Risque de confusion — article 8, paragraphe 1, point b), du RMUE
Constitue un risque de confusion le risque que le public puisse croire que les produits ou les services en cause, dans l’hypothèse où ils portent les marques en question, proviennent de la même entreprise ou, le cas échéant, d’entreprises liées économiquement. L’existence d’un risque de confusion dépend de l’appréciation, lors d’une évaluation globale, de plusieurs facteurs interdépendants. Ces facteurs incluent la similitude des signes, la similitude des produits et services, le caractère distinctif de la marque antérieure, les éléments distinctifs et dominants des signes en conflit et le public pertinent.
Décision sur l’opposition no B 3 144 813 Page sur 2 7
a) Les produits et services
Les services sur lesquels l’opposition est fondée sont les suivants:
Classe 35: Conseils en gestion commerciale; conseils en organisation et direction des affaires; gestion de fichiers de données via un réseau informatique; services de conseillers en affaires; experts en efficacité; compilation d’informations dans des bases de données informatiques; aide à la gestion d’activités commerciales; recherches de marché; recherches commerciales; gestion de projets commerciaux et conseils en matière de projets commerciaux dans le contexte de transactions et opérations financières.
Classe 36: Assurances; affaires financières; affaires monétaires; affaires immobilières; analyses financières; consultation en matière financière, informations financières; estimations ou budgets financiers; expertises fiscales; gestion d’actifs.
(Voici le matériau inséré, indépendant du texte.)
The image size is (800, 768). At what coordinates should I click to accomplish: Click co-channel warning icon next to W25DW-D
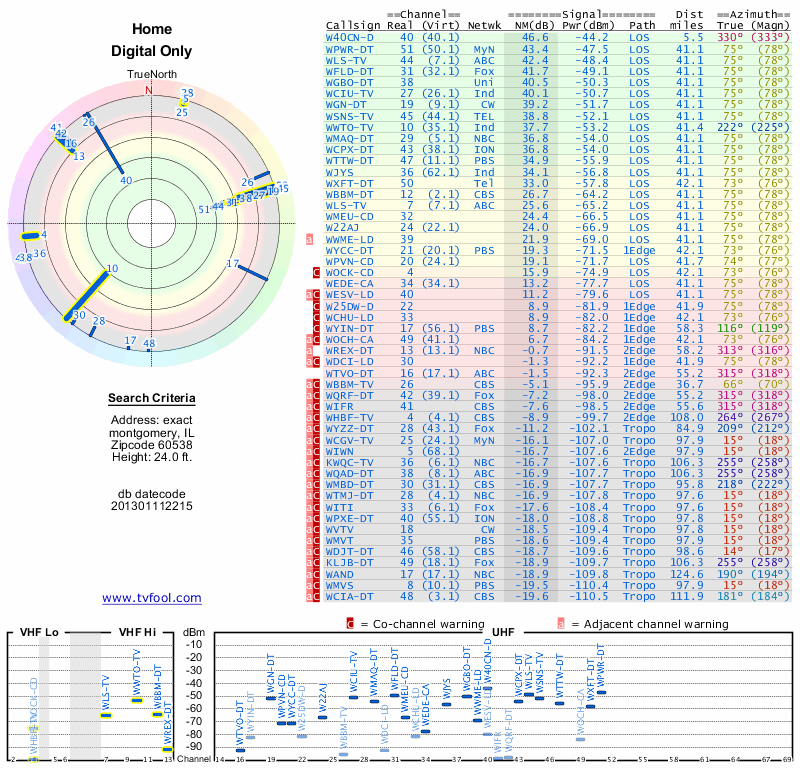coord(316,305)
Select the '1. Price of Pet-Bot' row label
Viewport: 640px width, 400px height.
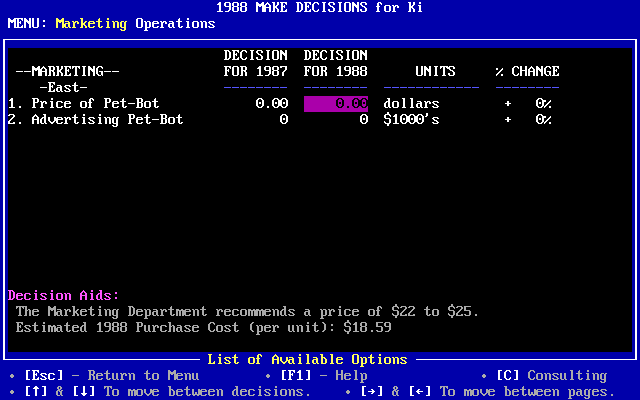point(83,104)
Les produits et services contestés sont les suivants:
Classe 9: Logiciels; logiciels de soutien à la production; interfaces pour ordinateurs; logiciels intégrés; logiciels collaboratifs; logiciels de gestion de données; programmes informatiques pour le traitement de données; logiciels plugin; logiciels d’affichage vidéo; logiciels de serveur de bases de données; logiciels de serveurs d’applications; programmes informatiques pour le traitement de données; logiciels d’accès à des contenus; logiciels de serveur en nuage; logiciels d’intelligence artificielle; logiciels de synchronisation de bases de données; logiciels de gestion de données et de fichiers et logiciels de bases de données; logiciels pour la production cinématographique, télévisée et vidéo; logiciels pour la gestion et l’organisation de contenus vidéo, audio et graphiques.
Classe 35: Services de publicité, de marketing et de promotion; marketing sur l’internet; publicité en ligne; services publicitaires fournis par le biais d’Internet; prospection de marchés; marketing numérique; services publicitaires dans le domaine de la prestation des affaires; publicité et marketing pour le développement de logiciels et de logiciels.
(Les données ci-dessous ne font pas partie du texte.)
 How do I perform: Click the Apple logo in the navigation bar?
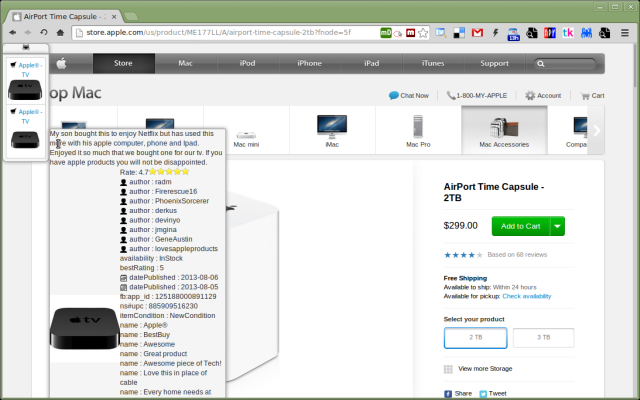click(x=61, y=64)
Classe 42: Création de logiciels; conseils en matière de logiciels; génie logiciel; développement de logiciels; création de logiciels; développement de logiciels; conception de logiciels informatiques; programmation pour ordinateurs; développement de logiciels; location de logiciels; location de programmes informatiques; conception de logiciels informatiques; écriture de programmes pour le traitement de données; maintenance et mise à jour de logiciels; logiciel-service [SaaS]; création, maintenance et adaptation de logiciels; conception de logiciels informatiques; services de conseils professionnels en matière de programmation informatique; services de conseils dans le domaine des logiciels en tant que service [SaaS]; hébergement de contenu numérique; hébergement de contenu vidéo, audio et graphique.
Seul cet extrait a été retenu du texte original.